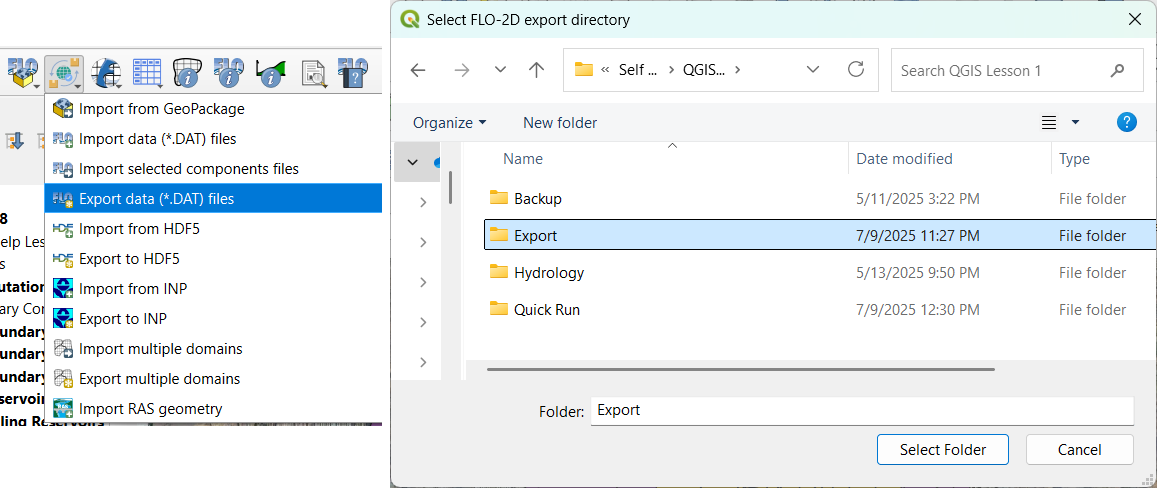Click the FLO-2D GeoPackage settings toolbar icon
Screen dimensions: 1157x488
(24, 73)
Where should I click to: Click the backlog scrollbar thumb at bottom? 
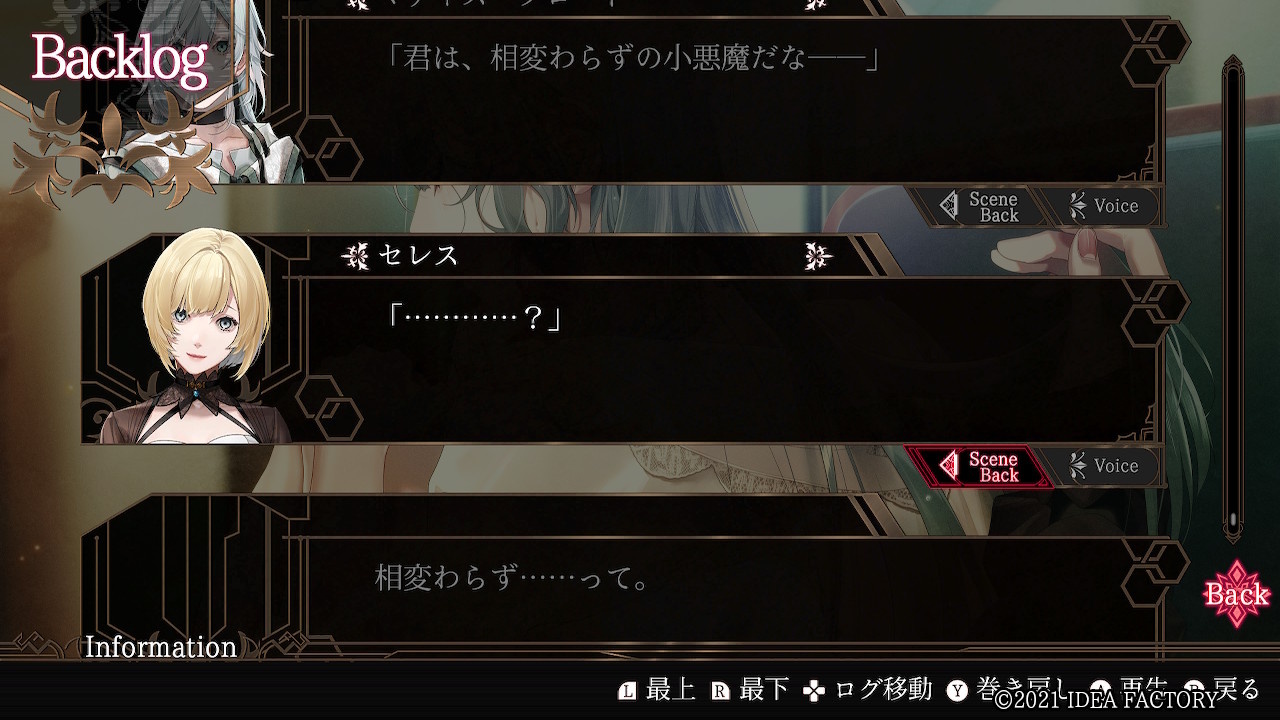pyautogui.click(x=1234, y=521)
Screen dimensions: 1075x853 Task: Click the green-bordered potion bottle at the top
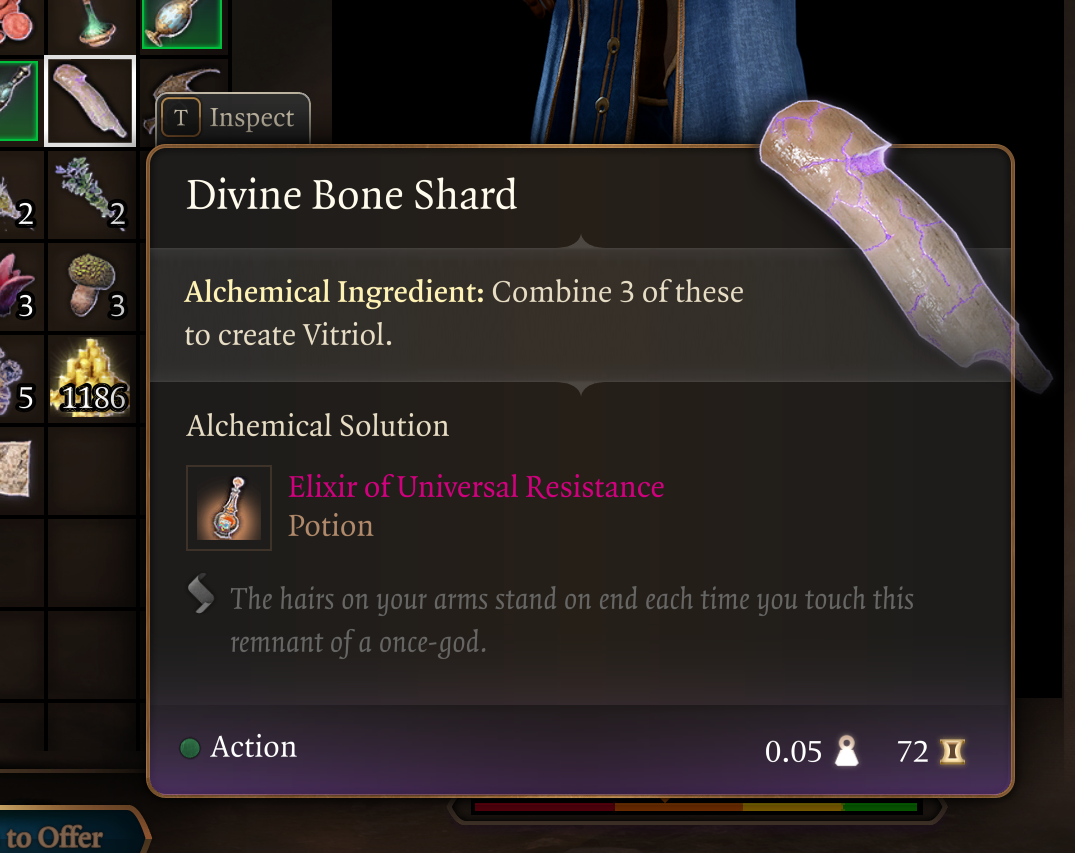(182, 23)
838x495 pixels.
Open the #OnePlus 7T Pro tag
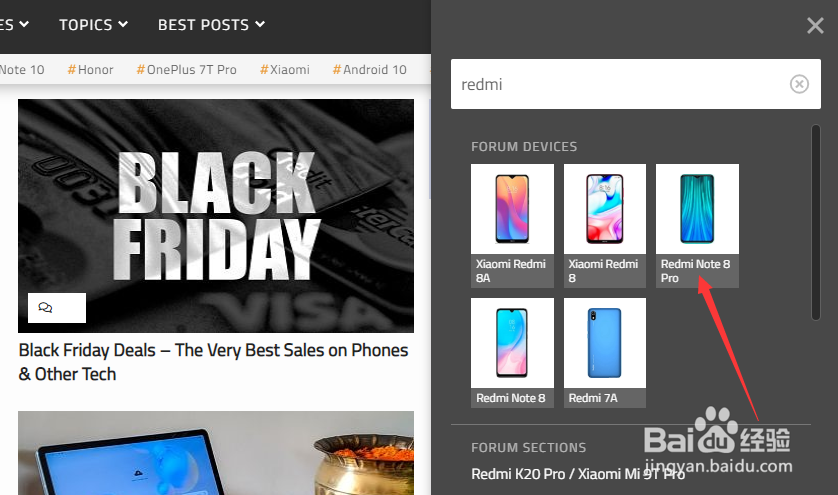coord(187,69)
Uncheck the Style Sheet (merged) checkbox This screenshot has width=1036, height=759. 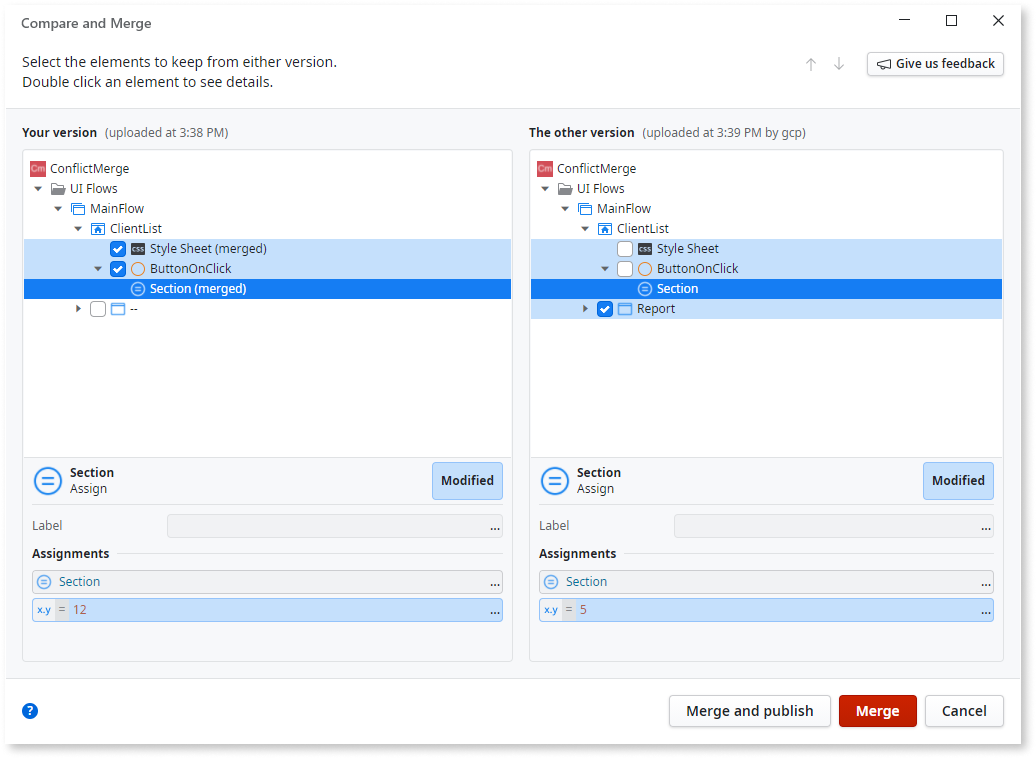tap(118, 248)
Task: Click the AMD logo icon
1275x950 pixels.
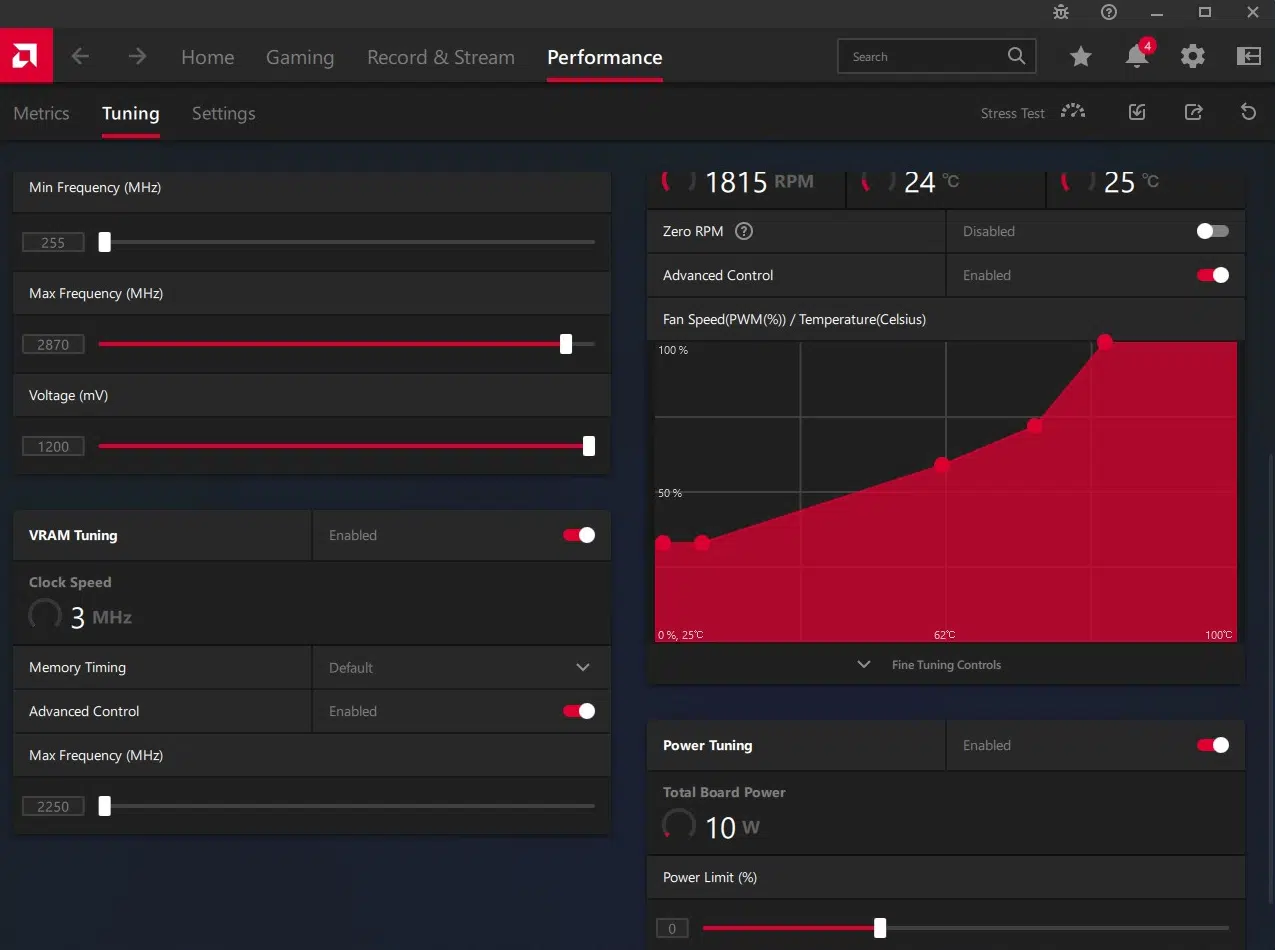Action: point(25,57)
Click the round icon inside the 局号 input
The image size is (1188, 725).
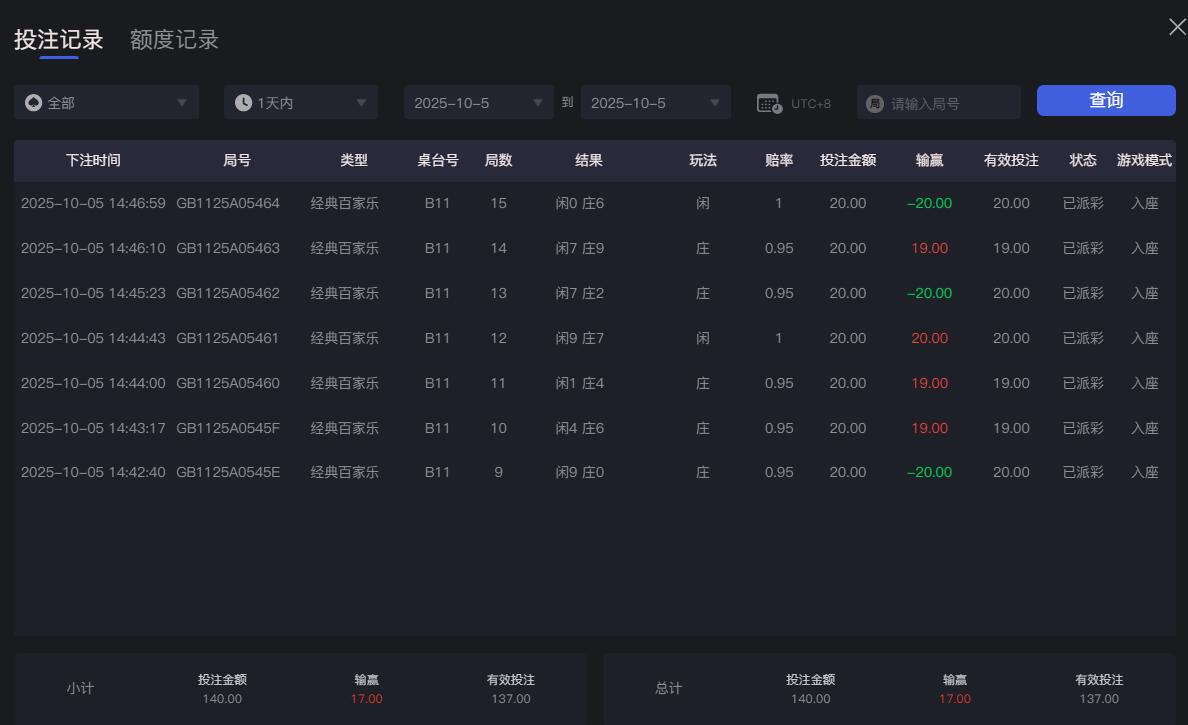pos(874,101)
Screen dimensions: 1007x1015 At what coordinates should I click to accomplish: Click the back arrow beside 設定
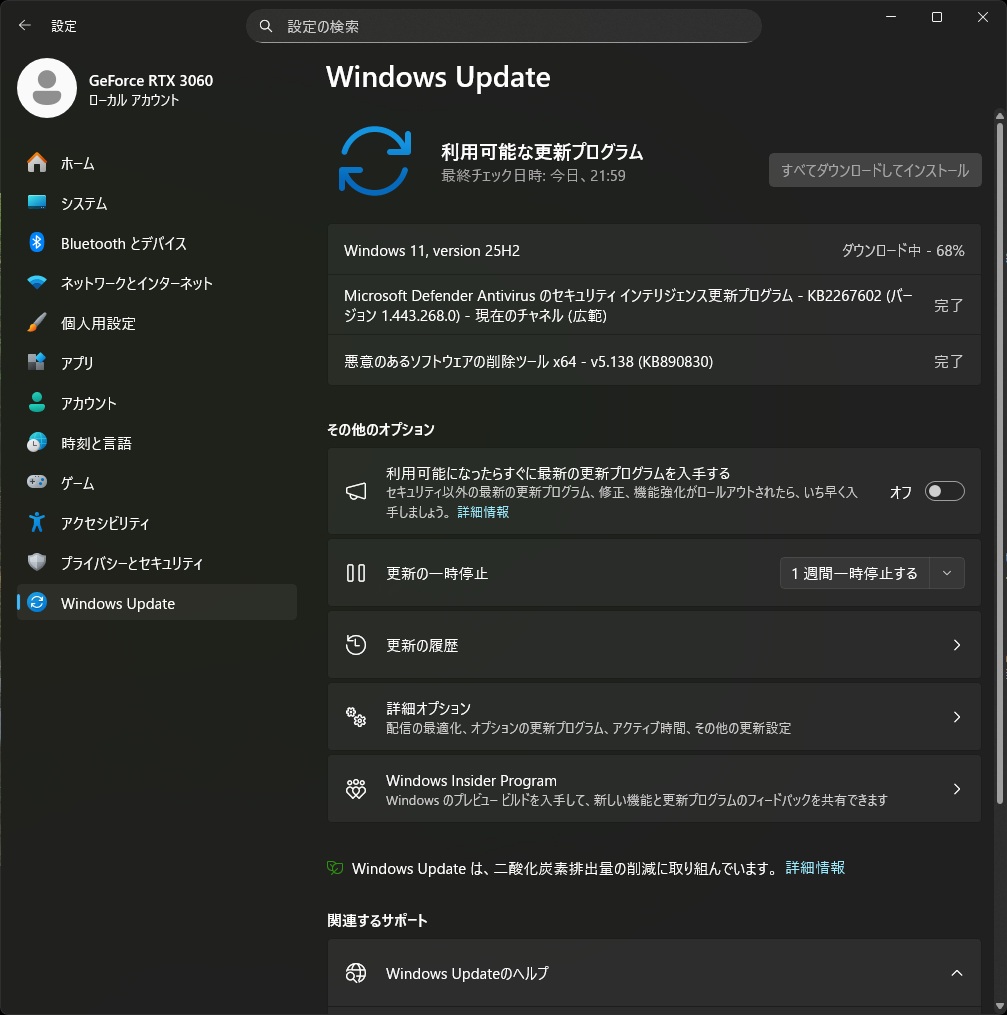[x=25, y=25]
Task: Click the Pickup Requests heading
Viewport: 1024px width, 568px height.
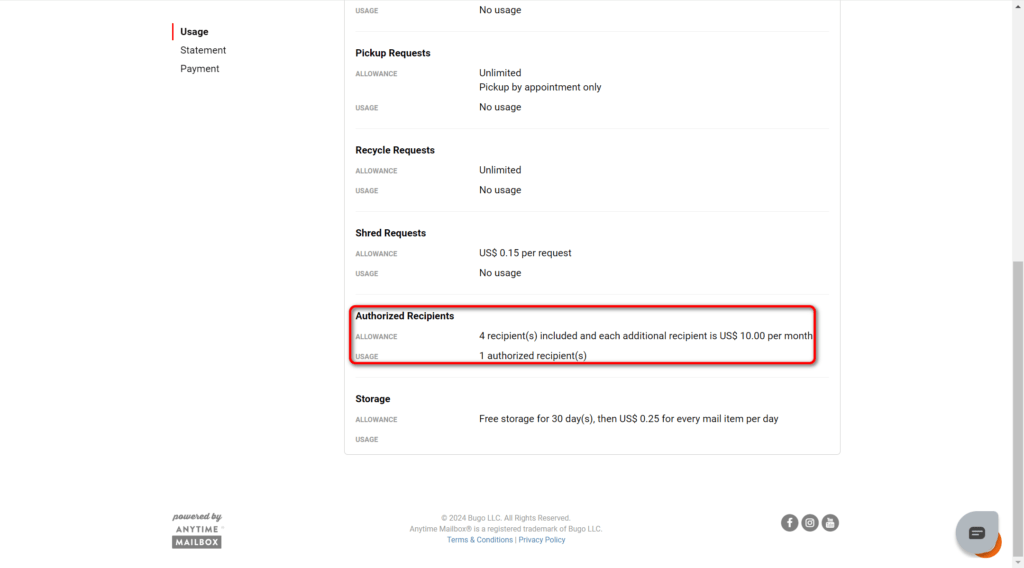Action: 393,53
════════
§ **Description of the task**
Rewrite the data from the line containing "Task: Click the Pickup Requests heading" through the end of the data, changing "Pickup Requests" to "Delivery Requests" and keeping everything else the same. Leave the pictures out.

§ **Response for this exercise**
Task: Click the Delivery Requests heading
Viewport: 1024px width, 568px height.
Action: 393,53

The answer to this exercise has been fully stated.